My son asked if I’d join him to pick grapes and forage for blackberries. We meandered through the garden, picking and eating. (I’m not saying its a good idea to let the blackberry grow wild in the garden, but if you do there is an upside.)

“Let’s head down the back,” I said to him. “I feel like there’s something to find. I wonder what it is.”

I could feel it, that feeling again. The same one I get each time. It is not “I hope I find something” or “maybe I’ll find something”. It is “there IS something”.

We walked and I half-looked. I wasn’t scouring for anything. I wasn’t combing the grass with my eyes. I was just aware; attentive.

We found more blackberries. My son waited in the shade of a tree while I picked, because the barbs on the brambles are vicious, and it really was getting too hot out and there’s only so many assaults you’re willing to take. I joined him and we sat in the long grass, checking for tiny caterpillars before we ate, throwing away the berries that weren’t as ripe as they’d looked and any the birds had pooped on. Foraged food is free, but you’ve still got to work for it.

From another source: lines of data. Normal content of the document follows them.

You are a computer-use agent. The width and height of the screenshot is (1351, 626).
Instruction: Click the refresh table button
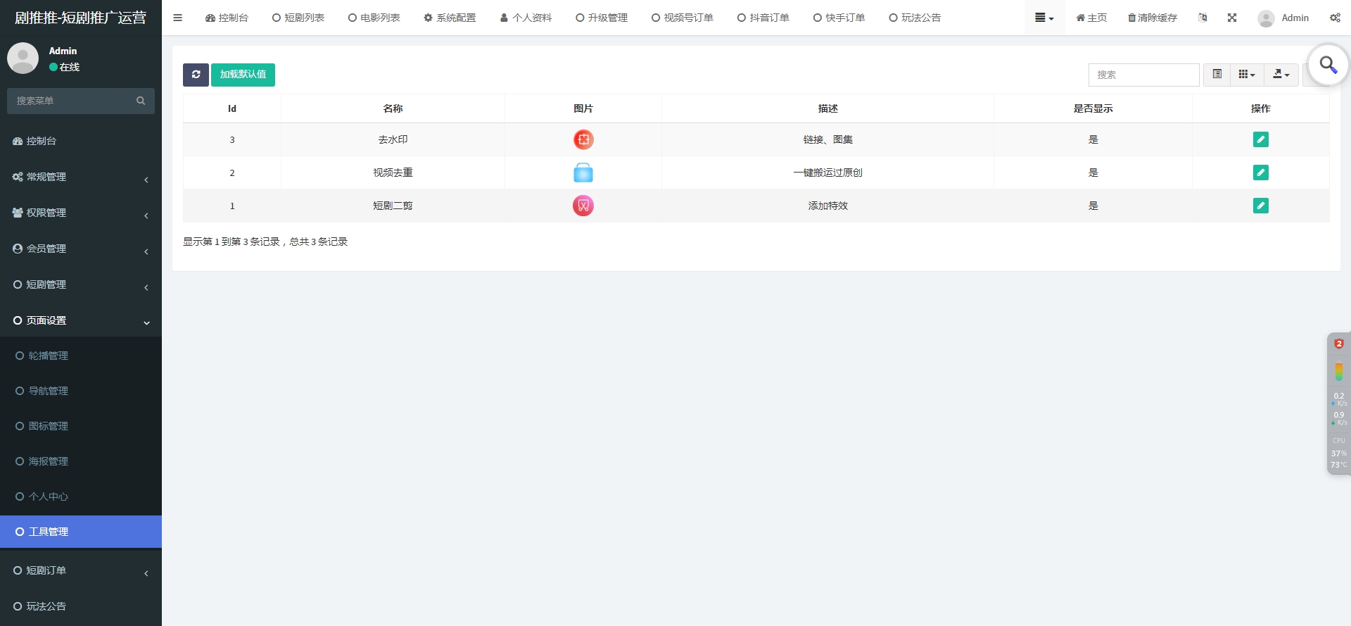tap(196, 75)
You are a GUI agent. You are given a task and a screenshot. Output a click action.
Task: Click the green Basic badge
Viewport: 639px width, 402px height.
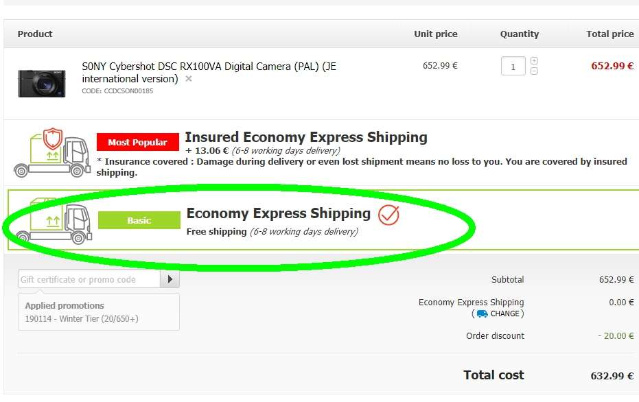click(x=139, y=220)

The berries done, the blackest of the grapes eaten, their greenish leftovers tossed into the bushes, we headed back to the house. In summer I mow a path through the long grass. It looks inviting but also it’s nicer to walk when it has rained, or when we get to damp autumn mornings and you don’t have long wet grass slapping at your bare legs or making your jean bottoms soggy. My son ran the mown track toward home. I found myself leaving the path to wander the long grass under the trees. I’d forgotten about the birds nest, until I looked down and was standing on it.

It was barely discernable, large but flat. This wasn’t a fresh fall. There was grass growing around and slightly through it, but still my eye noticed its out-of-placeness. There was a lot of deep green moss, and moss does not grow in the dusty dry under the cypress trees. It started falling apart as soon as I picked it up. It seemed more like the lining of a nest, all soft and pliable. Maybe that’s why it fell. Like the little pig’s house of straw, it was structurally unsound and couldn’t withstand a blow.

The day before, I had been unpacking my collection of nests. In the kitchen cupboard I came across the very smallest nest I’ve ever found (what was it doing in the kitchen cupboard? I can’t for the life of me remember). I’m pretty confident it is a warehou nest, a silvereye, one of our smallest birds. I like the two of them side by side, big and little. Neat, and kinda messy.

I don’t know why I find nests. I don’t know what is leading me to them, how I know they’re there, or how I end up finding them. I also don’t know why I keep sharing about them.

I’m just on the trail, and I’m following. And maybe that’s it—it’s cool to be on the trail. It’s cool to follow where you feel called, or led. Maybe that’s all we’re ever doing.

In a separate moment together yesterday, my son asked me how he’ll know what to do when he’s older. And I told him—you notice what you love doing, and you do that, and you notice what you feel drawn to next, and you do that. And that’s how life unfolds. You feel something, you trust there’s something to find, you follow the trail. Same-same.